Excerpted text:
++++++++++++++++++++
We continually hear about "problem" wolves. Even wolf supporters have bought into this pejorative use of the term. There are no "problem" wolves. The problem exists with how we humans define restoration. In nearly all instances, the reason wolves are killed is due to predation by wolves upon domestic livestock. Yet research and experience have demonstrated that proper animal husbandry practices that include swift removal of carcasses, the use of herders and guard dogs and penning of animals at night result in livestock that are far less vulnerable to predator losses. Yet no one, not the U.S. Fish and Wildlife Service or even most pro-wolf organizations are demanding that such practices be implemented in order to minimize conflicts.

It is irresponsible ranchers, not wolves, that are causing problems and livestock "conflicts." Caring properly for livestock is and should be one of the costs of doing business. Right now ranchers have successfully "externalized" one of their costs - proper livestock husbandry - on to the public upon the backs of wolves and other predators.

Indeed, the entire focus of research and support appears to be towards changing the wolves' behavior. Research on the use of sound devices, shock collars, taste avoidance, and other manipulation raises real questions about whether we are going to recover "wild" wolves or merely have "token" animals that look but don't act like wolves running around the landscape.

Worse yet, and more dangerous, is the status of the other wolf recovery areas in the Rockies. Wolves in Central Idaho and Greater Yellowstone are considered "experimental and nonessential." This status allows for even greater manipulation and control of the animals. Wolf supporters in other regions such as the Northeast should be wary of accepting wolf restoration under these terms. Apparently once an experimental wolf, always an experimental wolf - even for your descendants.

When a wolf from Idaho dispersed into Oregon last March, she was captured and relocated to Idaho because she was a "descendant" of a wolf pack that was part of the experimental nonessential population. Ordinarily, a wolf dispersing into Oregon would have full protection under the Endangered Species Act and would not be removed or manipulated. "Experimental nonessential population" status allowed the Fish and Wildlife Service to yank this wolf out of the wild even though she had not had any conflicts with irresponsible ranchers.

Under experimental and nonessential status, the FWS was able to avoid advocating any changes in federal land management or even livestock practices. As a result lethal control has also taken its toll on wolves in the other recovery areas. In the past year, for instance, three wolf packs in a 150-mile swath of Central Idaho were destroyed - again due to livestock conflicts.

A number of wolf packs in the Greater Yellowstone area also experienced lethal control to the detriment of the pack organization. For example, the Sheep Mountain pack whose territory extended just north of Yellowstone National Park experienced the loss of 6 members this past year due to lethal control.
++++++++++++++++++++
Tasks to complete:
a – Summarize the piece on wolf recovery in two sentences.
b – Resume the piece on wolf recovery, picking up right after its final sentence.
The lines after this point are separate material and have no connection to the text.

Entries shown:
++++++++++++++++++++
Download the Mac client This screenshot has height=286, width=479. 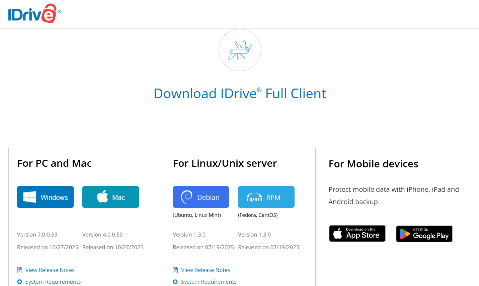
++++++++++++++++++++
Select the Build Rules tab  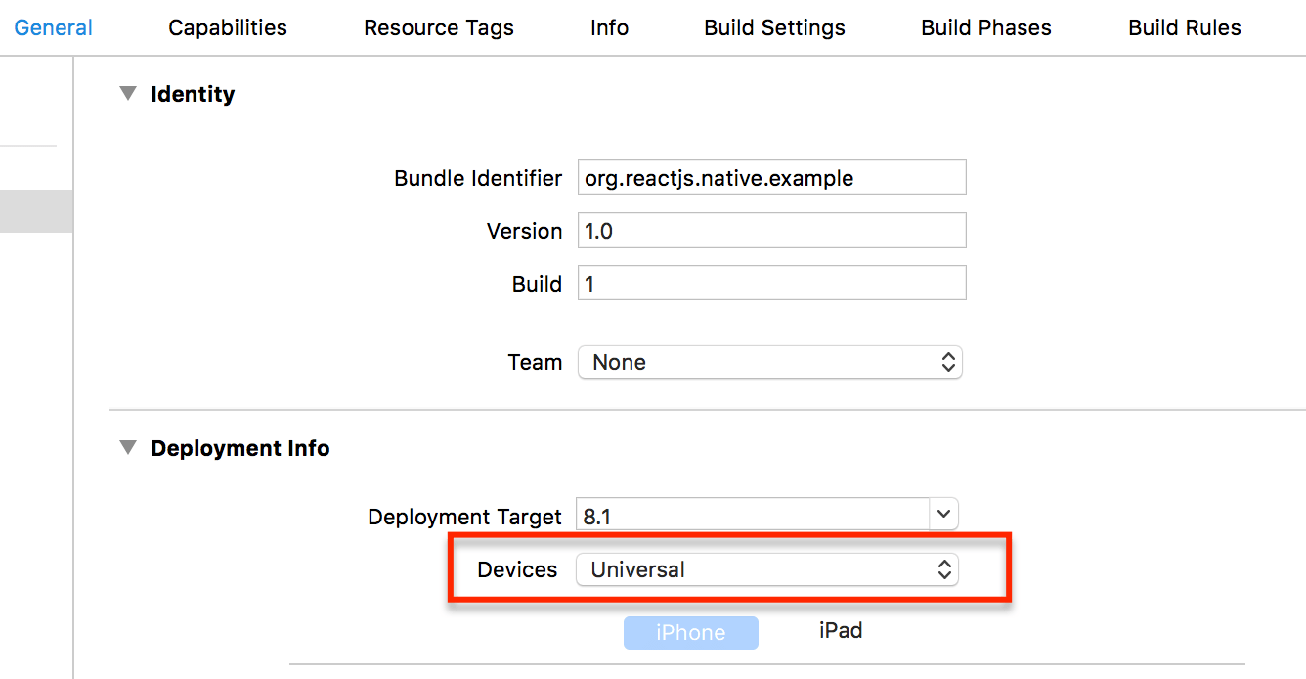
++++++++++++++++++++
Answers in order:
a – The piece on wolf recovery argues that there are no "problem" wolves: wolves are mostly killed for preying on livestock, yet proper husbandry such as swift carcass removal, herders, guard dogs and night penning makes livestock far less vulnerable, and no one is demanding these practices. It also warns that the "experimental and nonessential" status of wolves in Central Idaho and Greater Yellowstone allows greater manipulation and lethal control, as shown by a dispersing wolf removed from Oregon, three Central Idaho packs destroyed, and six Sheep Mountain pack members lost in a year.

b –
The Sheep Mountain losses exemplify what is wrong with our entire approach to wolf restoration. These wolves had established a den site and later a rendezvous site on an elk winter range and calving ground on Forest Service land that also happened to be used as a summer livestock grazing allotment. Even though the wolves were still actively using the area, the FS and FWS allowed the rancher to place his cattle on the allotment. This operator left dead animals on the allotment, and was not required to herd or otherwise protect his animals. About a week before the rancher was supposed to pull his cows off the public lands, the wolves found and fed upon a dead cow carcass. A few days later, they attacked a calf and killed it. The FWS immediately flew in and killed four wolves. This was an entirely avoidable situation. Yet no one, not the FWS, not the FS, not even most environmental organizations questioned the policy of allowing livestock and wolves to overlap.

There is not a wolf pack that I am aware of in the West that has the majority of its territory overlapping with livestock that hasn't wound up preying upon livestock at some point in time. Maybe not every generation, maybe not every wolf but sooner or later, wolves give in to the opportunities presented by sloppy livestock operations, and consequently suffer some kind of response - whether removal or lethal control.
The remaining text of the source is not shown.